When it comes to concrete policy proposals for a wealth tax, USA Today explained, “The proposals, which would raise $2.9 trillion in revenue, increase the tax rate from 21 percent to 26.5 percent for corporations that have more than $5 million in annual revenue, while lowering it to 18 percent for companies that make less than $400,000 in revenue. However, these tax rates have historical precedent, “In 2017, the tax rate for some businesses was 39 percent and President Joe Biden has called for a 28 percent tax rate for corporations.” They also go on to explain that this tax increase would not affect most households. According to IRS filing data, this tax would only affect that 1 percent of households mentioned earlier, earning over $450,000 a year. Most of the country makes about $371,000 less than that a year.
So how was Congresswoman Ocasio-Cortez’s gown perceived? This type of activism is nothing new for Americans; celebrities like those at the Met Gala are commonly associated with political movements; being an activist and making a statement as grand as this at a prestigious event is an effective form of protest. Outspoken critics of the move include those from the opposing party, such as Donald Trump, Jr. and Jim Banks (R-IN), disapproving of the dress, saying that it was in bad taste to do so at an event that signifies such wealth.

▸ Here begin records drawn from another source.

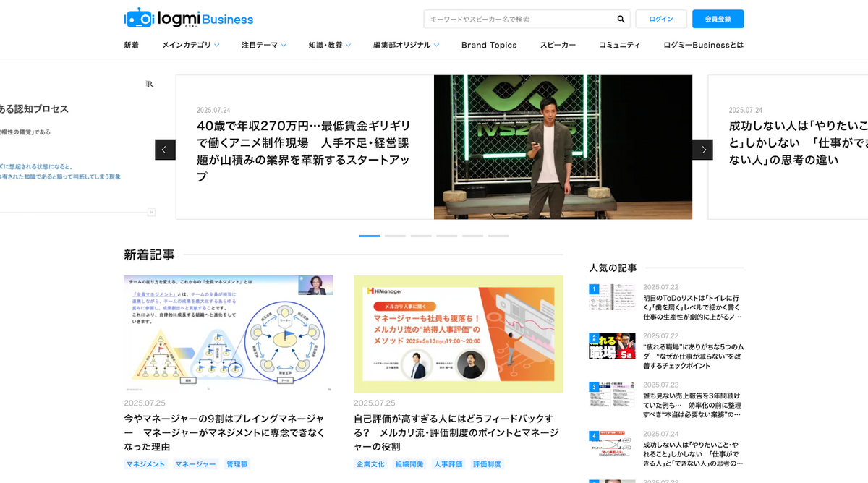Jump to the last carousel indicator
Screen dimensions: 868x483
[498, 236]
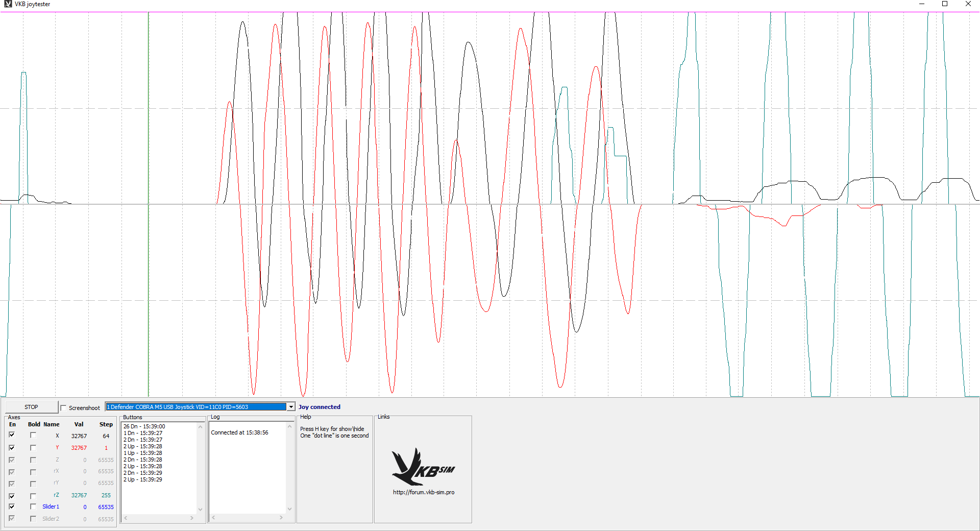Click the VKB joytester title bar icon
980x531 pixels.
[8, 4]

On the other hand, some left-leaning figures and self-described socialists, which the New York Democrat has identified with in the past, were averse to the dress and did not approve of her taking part in this event. The New York Times suggests that some supporters of AOC are reacting this way as a result of her being held to a higher standard than other politicians: “Briahna Gray, the former national press secretary for Senator Bernie Sanders’ 2020 campaign and the co-host of the Bad Faith podcast, said that Ocasio-Cortez is ‘held to a unique standard exactly because people expect more of her.’ [Ocasio-Cortez] said some of the progressive backlash to the dress grew out of a more general disappointment with some of her policy stances.” People may have suspected an event like this from a Democrat who is more moderate and more timid when approaching the issues that Ocasio-Cortez has addressed in her time as a congresswoman.

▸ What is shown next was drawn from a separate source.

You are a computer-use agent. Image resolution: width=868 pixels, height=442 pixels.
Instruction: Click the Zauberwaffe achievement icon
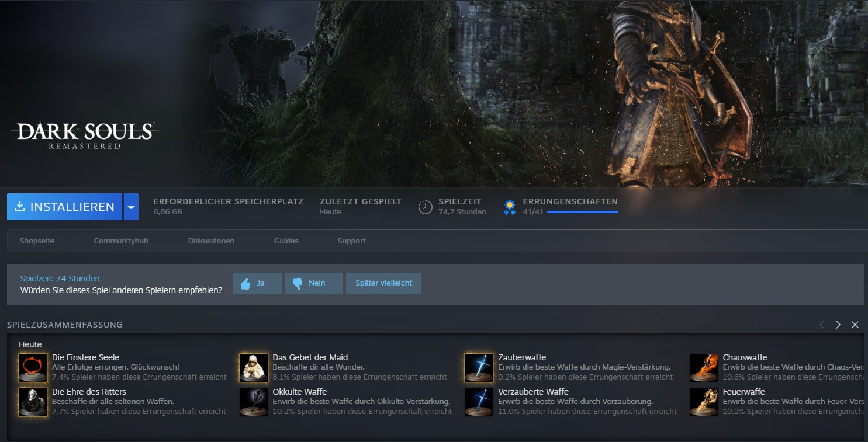click(x=479, y=367)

Some Democrats are also defending her, though, such as progressive Maya Wiley, a former mayoral candidate for New York City. Wiley publicly explained, “To walk into a space that’s about art, fashion, luxury and wealth and say, ‘Here is the conversation we have to confront, but I’m going to confront it in the vernacular of the event,’ is brilliant.”
There seems to be no universal consensus for what most of the public feels about this dress and this statement, and it will be up to the court of public opinion whether this was in good or poor taste for the foreseeable future.